You mean "Brave Sir Robin" is not your real name? Golly. What can this mean?
But bravery has little to do with the phenomenon, really. Common sense dictates avoiding becoming a target, unless one consciously chooses to be.
I don't call myself "the crow" to hide my real name, but because it describes me far better than my real name, which apparently is the most common name in the English language. If I used my own name, nobody would ever know which one was me, anyway :)

Bruce Charlton said...

@BSR - I have defended pseudonymous bloggers in print:

http://medicalhypotheses.blogspot.com/2008/08/figureheads-ghost-writers-and-quant.html

Pseudonymous bloggers who do immensely valuble work include Deogolwulf, Inductivist/ Ron Guhname, Mencius Moldbug, La Griffe de Lion, and Audacious Epigone.

On the other hand there are real name bloggers Steve Sailer, Laurence Auster and Dennis Mangan who are at least equally valuable.
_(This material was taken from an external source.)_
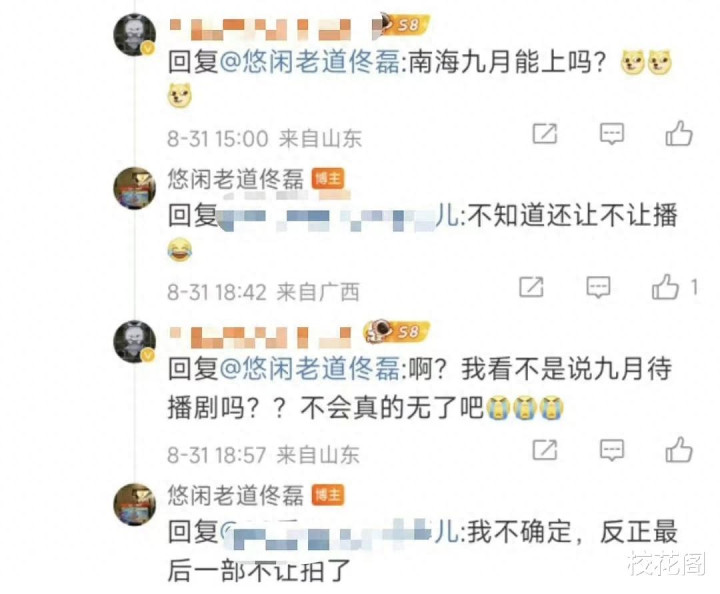Image resolution: width=720 pixels, height=594 pixels.
Task: View avatar of third comment's author
Action: click(135, 342)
So I don't chide pseudonyms!

But on the other hand neither will I be chided *by* pseudonyms for being cautious when blogging under my own identity!

Don of Piccolo said...

I intend to purchase a copy. It's just a shame it doesn't appear on the first page of a Google search and maybe this could be looked into.

dearieme said...

I confess. My real name is
Dr E A I Mee.

Bruce Charlton said...

@DoP - in production, but not published!

Jonathan said...

Thanks for seeing this through. I think it's incredibly valuable.
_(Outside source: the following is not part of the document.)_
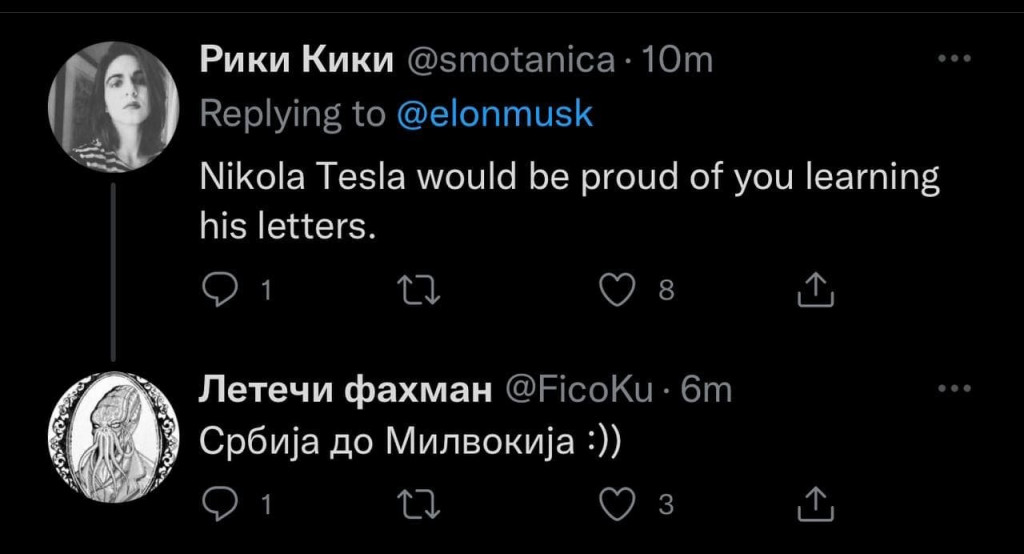Reply to the Србија до Милвокија tweet

click(x=216, y=505)
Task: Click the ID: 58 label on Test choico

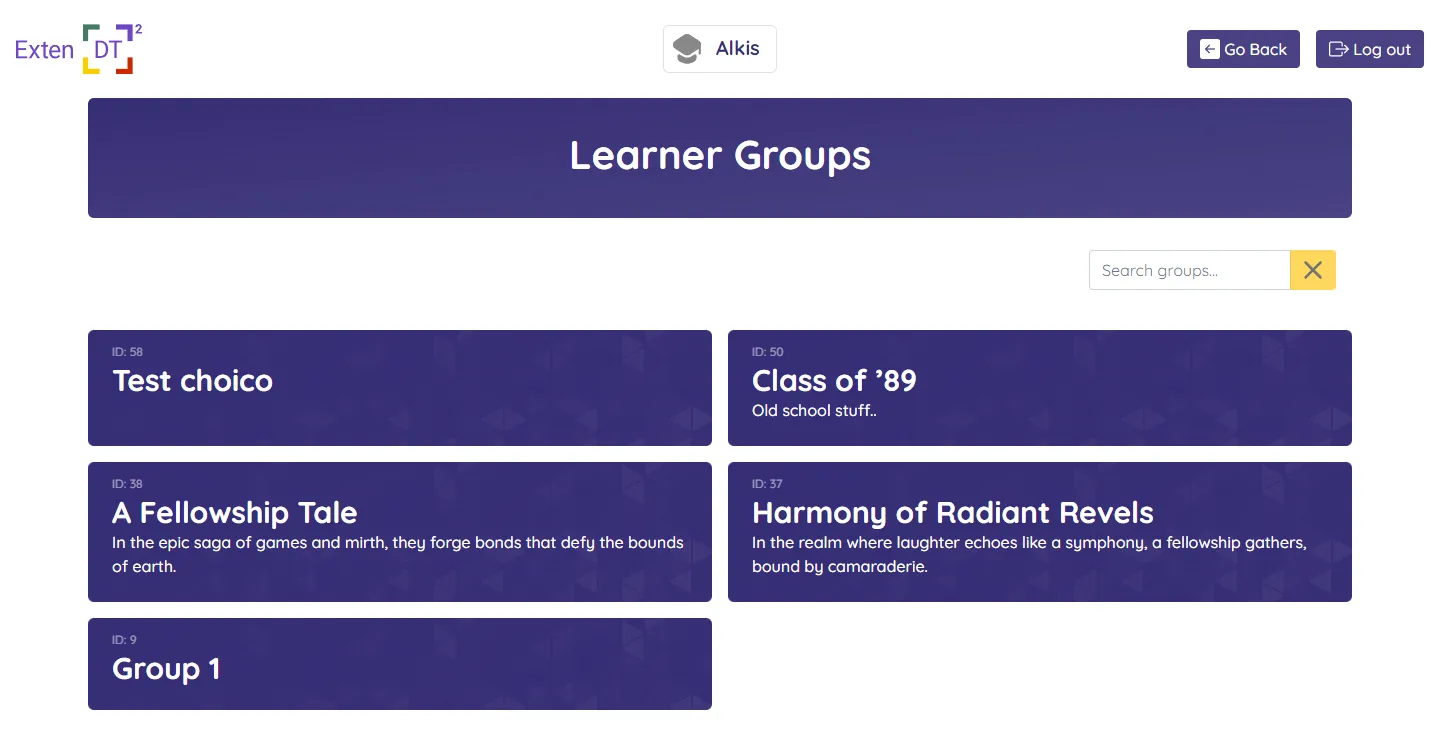Action: coord(125,351)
Regarding examples, I understand why you would remove anecdotes from your own life. But I think it would make your ideas more effective to illustrate them from publicized examples; the blog Political Correctness Watch, among many others, provides lots of material. I've occasionally mused over the idea of doing this myself--matching your ideas to actual events, both to illustrate your ideas to others and to decide for myself how much I believe each of your ideas. Sadly, I don't have the time.

Bruce Charlton said...

Thanks Jonathan, for your kind words.

But do you *really* not understand? Surely the fact that you are "Jonathan: profile not available" means that you *do* understand *exactly* why I cannot be explicit, and must leave the reader to fill-in examples from his own experience?

Jonathan said...

I'm sorry, but I guess I don't fully understand. If I ever undertake the project I described, I will link it from my public, non-anonymous web page. I just won't include any personal experiences.

Bruce Charlton said...

@Jonathan - You said:

"But I think it would make your ideas more effective to illustrate them from publicized examples; the blog Political Correctness Watch, among many others, provides lots of material."

I'm trying to explain why this was not possible, and why it would not *really* be more 'effective' to do so (in my opinion) since examples would deflect the philosophical discussion into into socio-political-wrangling.